Sigh. I guess it is a good sign that I’m researching CAPTCHA’s at the moment. Spammers finally seem to have found our site watvindenwijover.nl and deemed it good enough to spam it. Surely a sign of succes, but also a nuisance for the normal people using the site. Making the signup procedure a bit more difficult for computers seems the way to go, so some kind of CAPTCHA has to go in. The other approach would be to use a DNS-based blocking list, e.g. through an apache module like mod-defensible but in general I’m not a big fan of blocking lists due to false positives.
I’ve ended up cobbling my own invisible captcha together based on the ideas put forward in the .NET article mentioned above, and so far it seems to work fine, keeping the spambots out while letting normal people in. I’d link to our signup page so you can see for yourself, except that it’s an invisible CAPTCHA. :-)
Today I had to map free text to plausible filenames, with the caveat that the text could contain UTF-8 characters with accents. Even though it is possible to have filenames with these characters, I wanted to end up with ASCII-only filenames for easier handling. Also, the filenames will be exposed via URLs, and just having ASCII there takes away a log of headaches. But how to convert this?
I quickly found the apparently wonderful Text::Unidecode for Perl which seemed to do anything I wanted, but since we build our web services with Ruby on Rails I needed a Ruby solution. I hoped that someone would already have created a ruby version of Text::Unidecode, but that’s not the case (or I could not find it). I did find the Asciify gem, though. Although simpler in design and reach than Text::Unidecode, it does enough for my purposes and custom mappings can be created for it.

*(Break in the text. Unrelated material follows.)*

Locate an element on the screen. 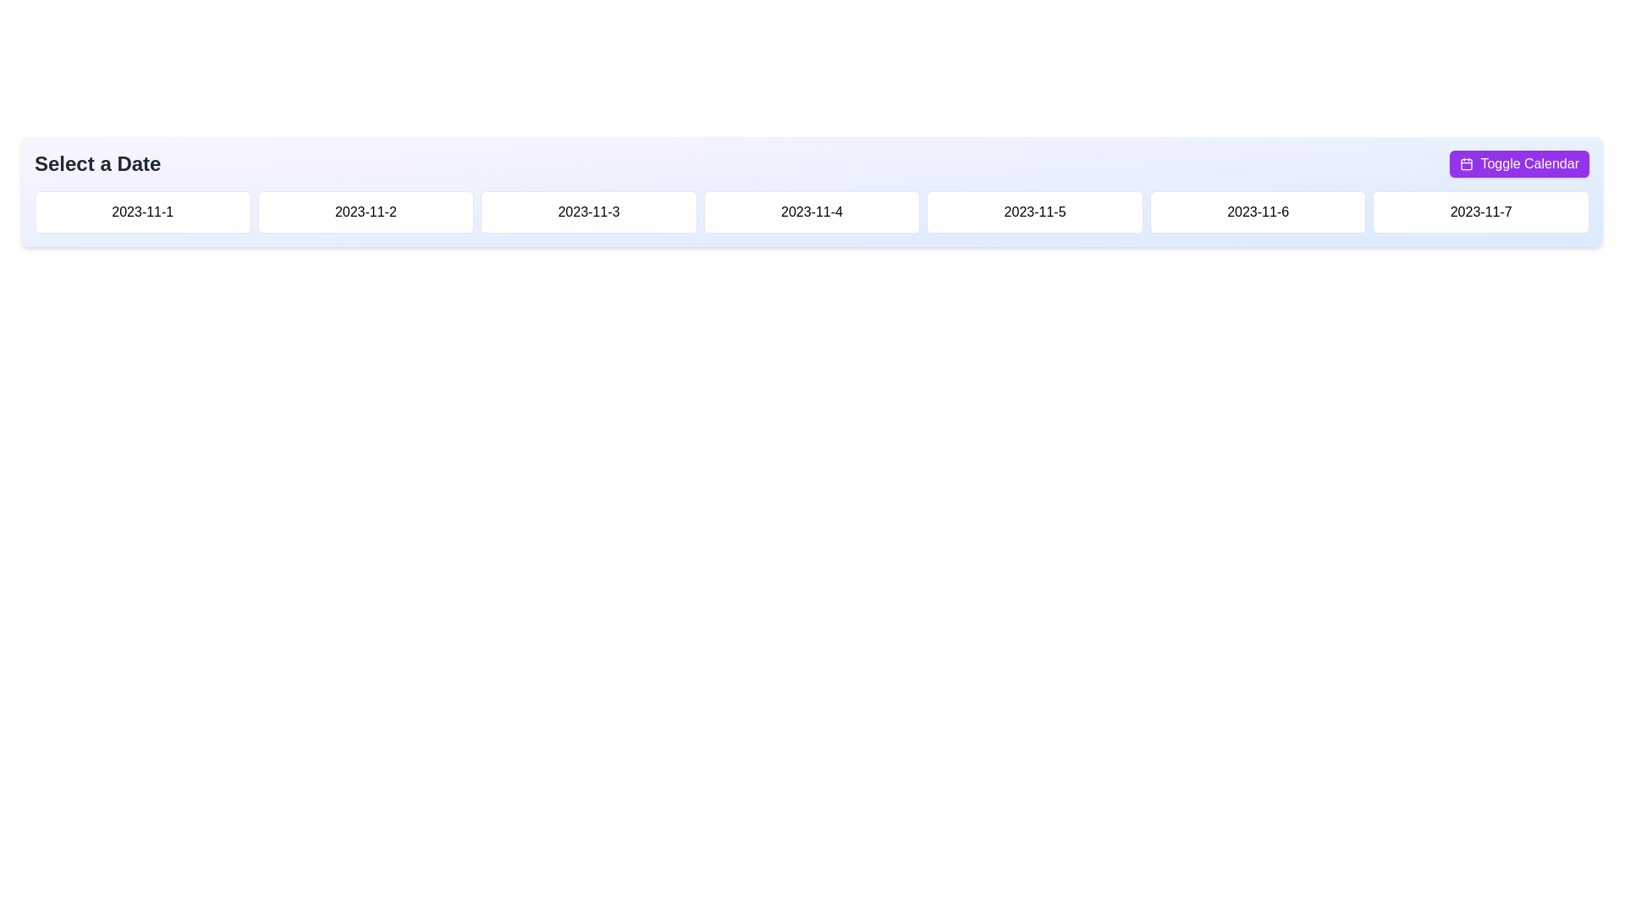 Image resolution: width=1625 pixels, height=914 pixels. the date tile button displaying '2023-11-1', which is the first item in a grid of seven elements, to trigger the background color change is located at coordinates (142, 211).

Asciify’s documentation is pretty much non-existing, but some reading of the source code revealed that this was how I could convert my text:
Asciify.new(Asciify::Mapping.new(:default, '_')).convert('some text')
The default replacement character for Asciify is a question mark, which makes sense in general, but not in URLs, so I opted to use the underscore character instead for lack of a better candidate. Since I’ve included the gem as a plugin in the Rails project I’ve just changed the default mapping to include some characters rather than using my own mapping.